XLVIII

 

 

    Je sais que je vais le regretter, mais je lui enlève son bâillon.

    – Nomis ? Mais qu’est-ce que vous foutez là ?

    – C’est une longue histoire. Et vous ?

    – Après que vous m’ayez lâchement abandonné, des chasseurs de primes et autres contrebandiers ont investi les lieux du carnage que vous avez laissé derrière vous. Ils ont volé tout ce qui avait de la valeur et quand ils m’ont trouvé, l’un d’eux m’a reconnu comme étant le célèbre colonel Flocochen des SSI. Ce salopiaud a décidé de me vendre comme esclave, alors vu que Gaga a ses entrées dans ce monde-là, me voilà à attendre que la vente soit organisée.

    – Et vous valez combien ? que je demande, au cas où.

    Après tout, je me traîne de telles dettes qu’une petite bouffée d’oxygène en vendant moi-même mon ancien patron ne ferait pas de mal, surtout que j’abhorre ce type.

    – 10 000.

    – Tant que ça ? que je m’insurge. Moi qui ai toujours pensé que vous ne valez rien, je trouve ce chiffre très exagéré. Les gens ne se rendent donc pas compte que vous valez autant qu’un emprunt toxique de banque ?

    – Non mais dites donc, espèce de…

    Tiens ? Pourquoi est-ce qu’il s’arrête au milieu de sa phrase ? Est-ce que par hasard il se souviendrait que c’est suite à ce genre de paroles que la dernière fois qu’on s’est croisés, je l’ai abandonné ?

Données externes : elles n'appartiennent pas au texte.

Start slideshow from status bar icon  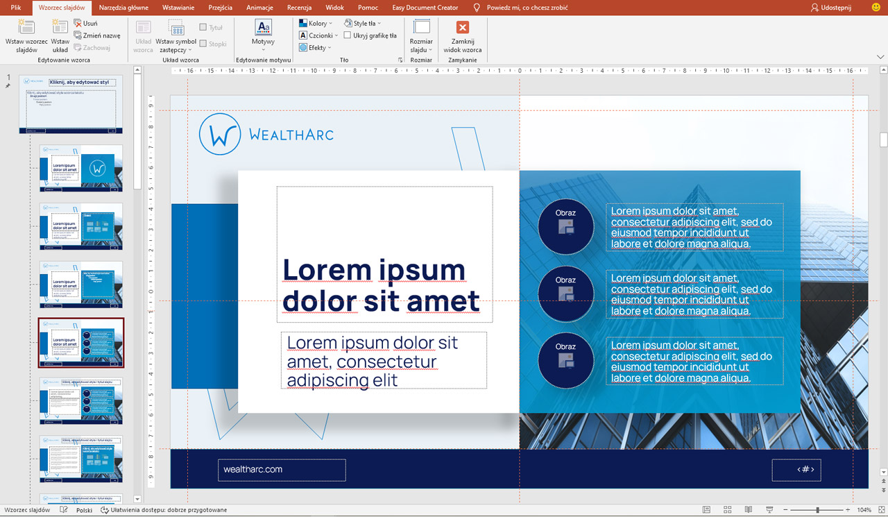tap(769, 510)
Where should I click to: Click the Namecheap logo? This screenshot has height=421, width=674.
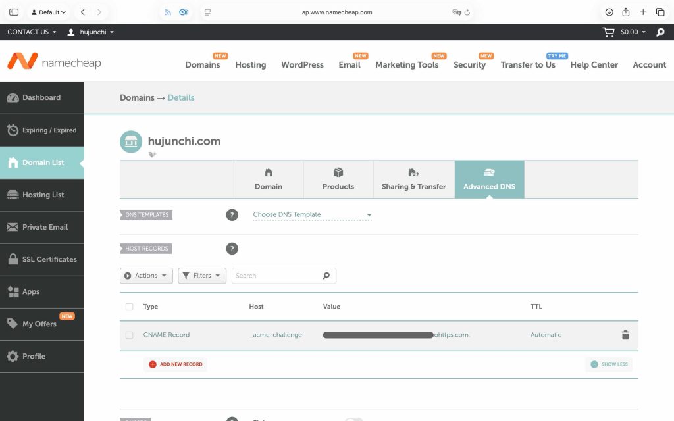(x=54, y=63)
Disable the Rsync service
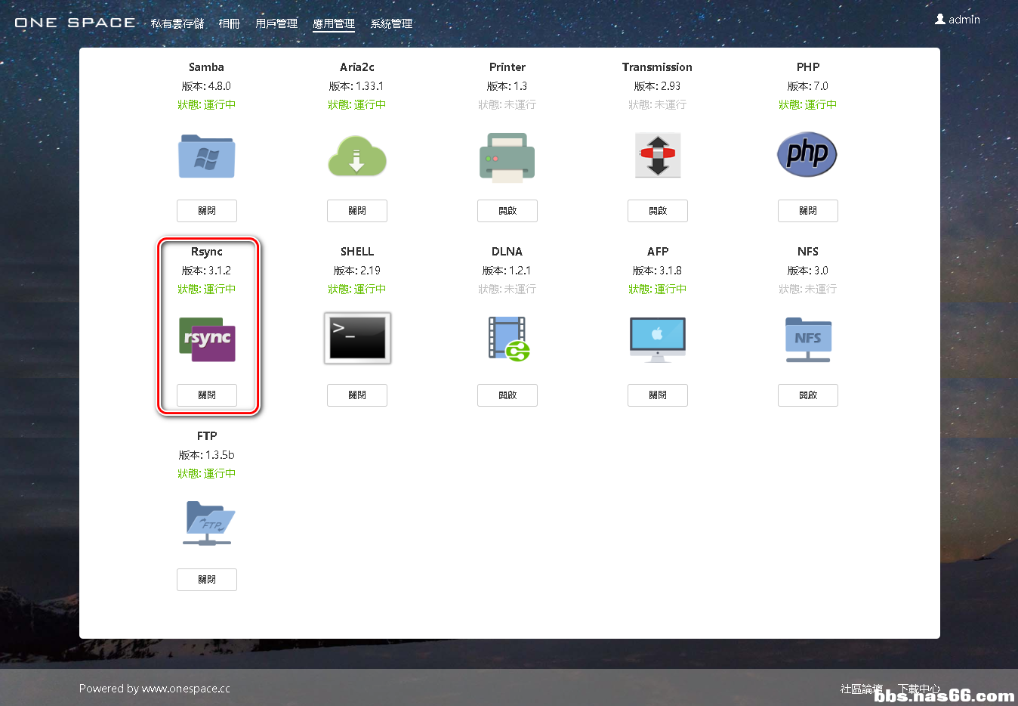The width and height of the screenshot is (1018, 706). click(x=207, y=395)
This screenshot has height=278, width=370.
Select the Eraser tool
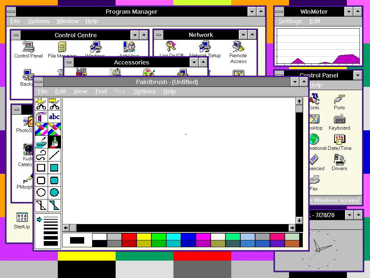point(54,129)
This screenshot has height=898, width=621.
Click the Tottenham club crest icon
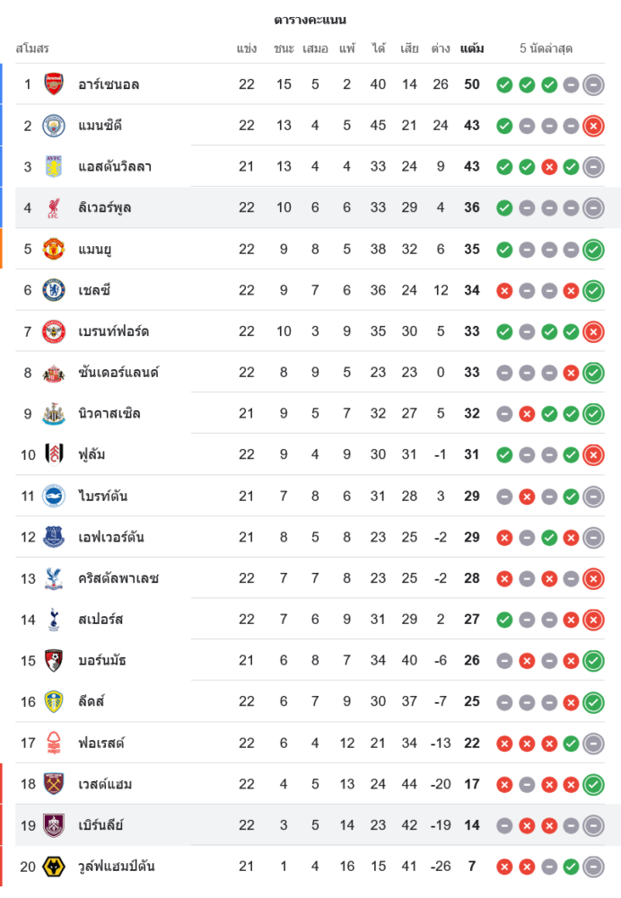(x=54, y=620)
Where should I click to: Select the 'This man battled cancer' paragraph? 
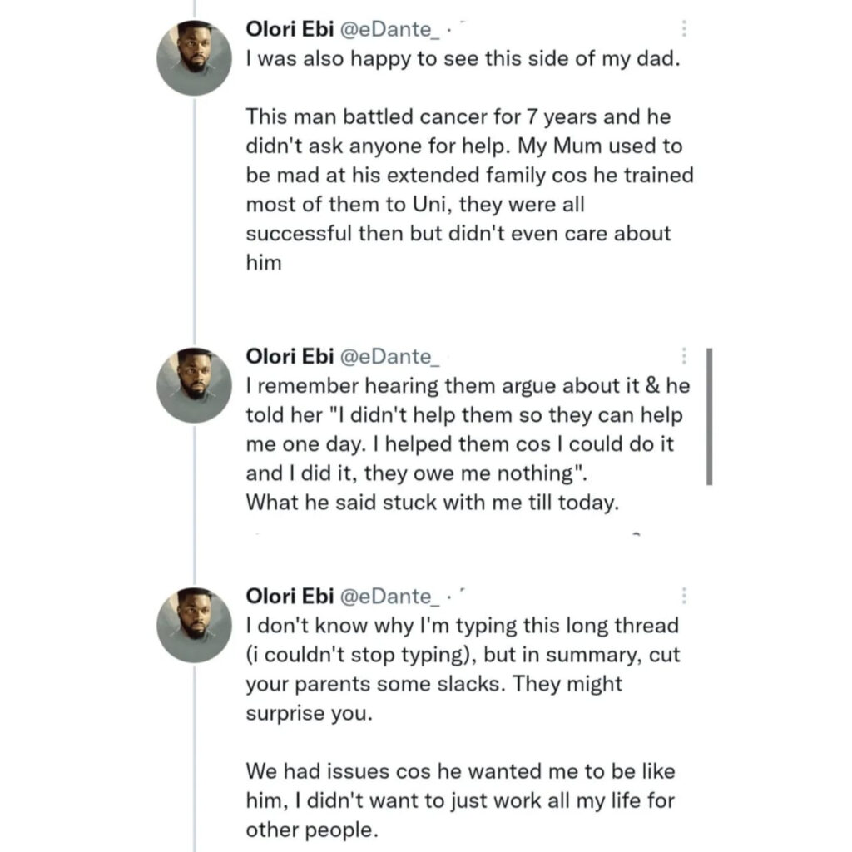pyautogui.click(x=469, y=190)
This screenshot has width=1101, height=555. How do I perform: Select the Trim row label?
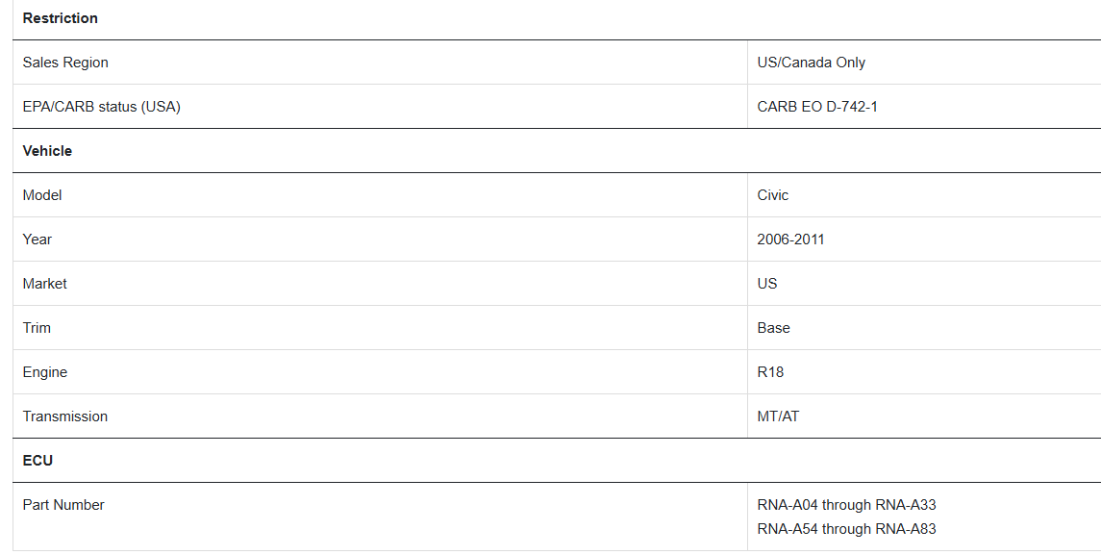coord(37,328)
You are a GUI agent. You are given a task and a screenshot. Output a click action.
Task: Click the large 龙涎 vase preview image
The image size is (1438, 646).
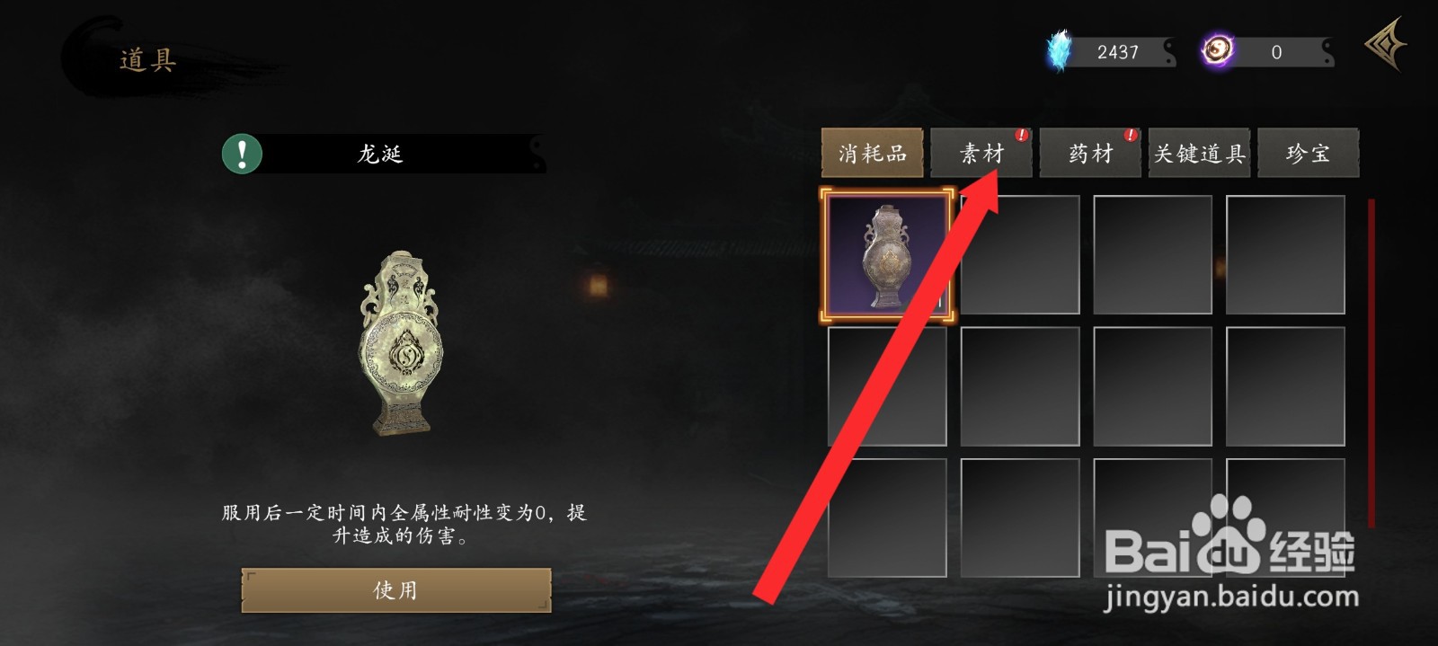pyautogui.click(x=401, y=343)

    – Vous avez raison, mon cher Nomis, je suis surévalué. Et vous, vous allez bien, j’espère ?

    Aucun doute, il s’en souvient. Quel hypocrite !

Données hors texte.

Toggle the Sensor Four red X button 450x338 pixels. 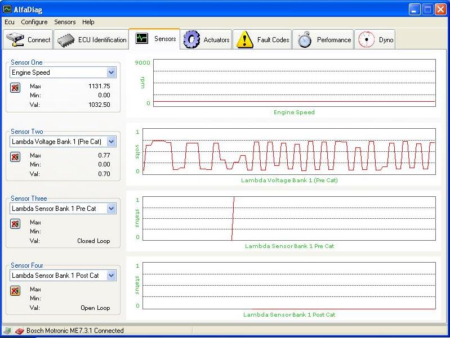pyautogui.click(x=15, y=291)
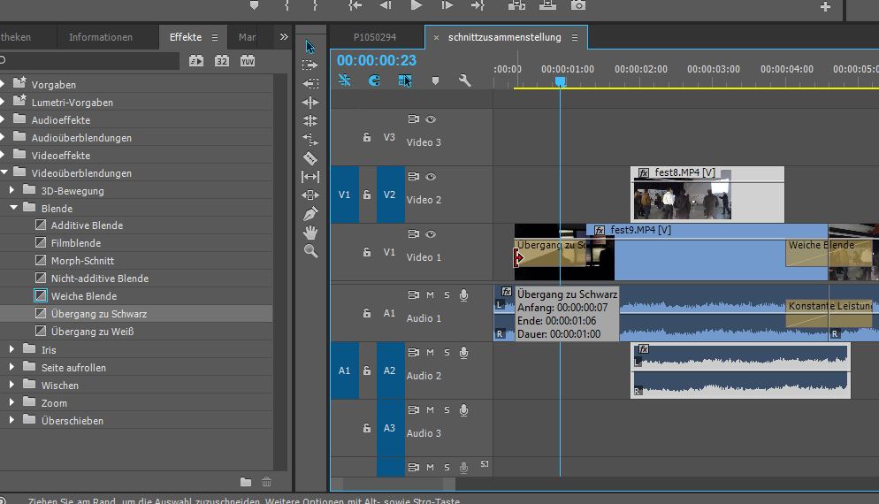Open the P1050294 sequence tab
This screenshot has width=879, height=504.
coord(374,37)
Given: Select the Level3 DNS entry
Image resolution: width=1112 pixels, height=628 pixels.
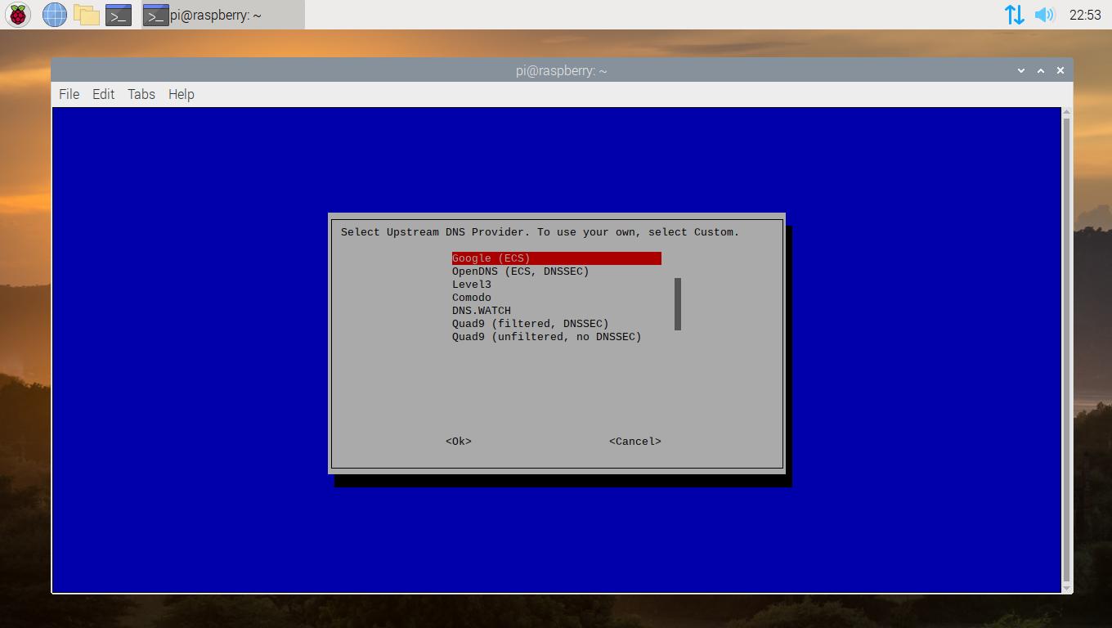Looking at the screenshot, I should [472, 285].
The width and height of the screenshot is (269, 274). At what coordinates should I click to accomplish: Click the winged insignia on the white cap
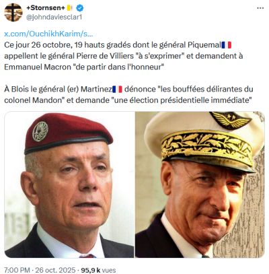(231, 121)
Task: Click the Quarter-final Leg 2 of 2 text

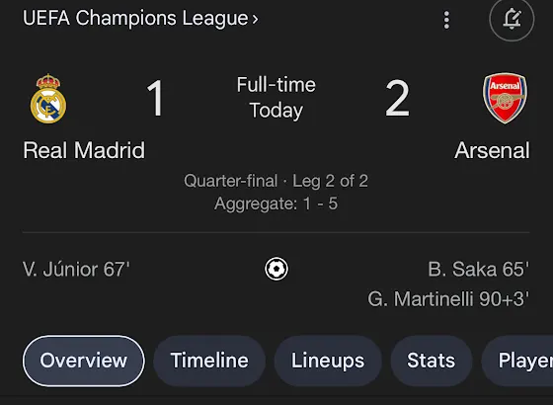Action: 277,181
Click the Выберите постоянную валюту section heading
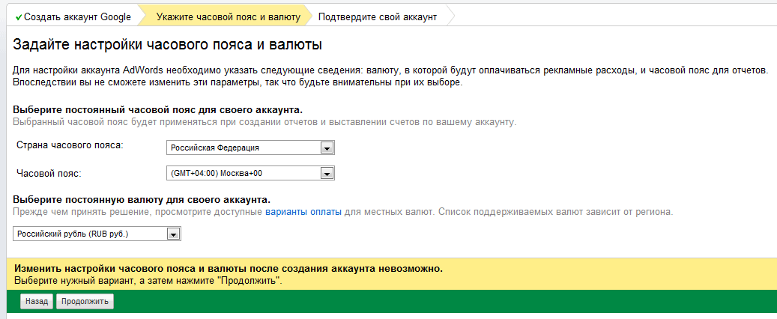This screenshot has height=319, width=777. pyautogui.click(x=142, y=200)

    – Vous savez, Nomis, j’ai eu le temps de réfléchir à beaucoup de choses depuis que je suis retenu prisonnier. Et il m’apparaît clairement que vous n’avez jamais été reconnu à votre juste valeur.

    Très hypocrite !

    – Si je vous avais mieux connu à l’époque de ma prise de fonction à la tête d’Empire Actualités, il est évident que j’aurais démissionné à votre profit tant vous êtes un bon journaliste…

    Très très hypocrite !

    – … Que dis-je, un bon. Le meilleur, plutôt ! Incroyable que vous n’ayez jamais eu le prix Puzerlit, d’ailleurs. Un scandale qui, grâce à mes nombreuses relations, pourrait prendre fin lors de la prochaine cérémonie. Qu’en dites-vous, mon cher ami ?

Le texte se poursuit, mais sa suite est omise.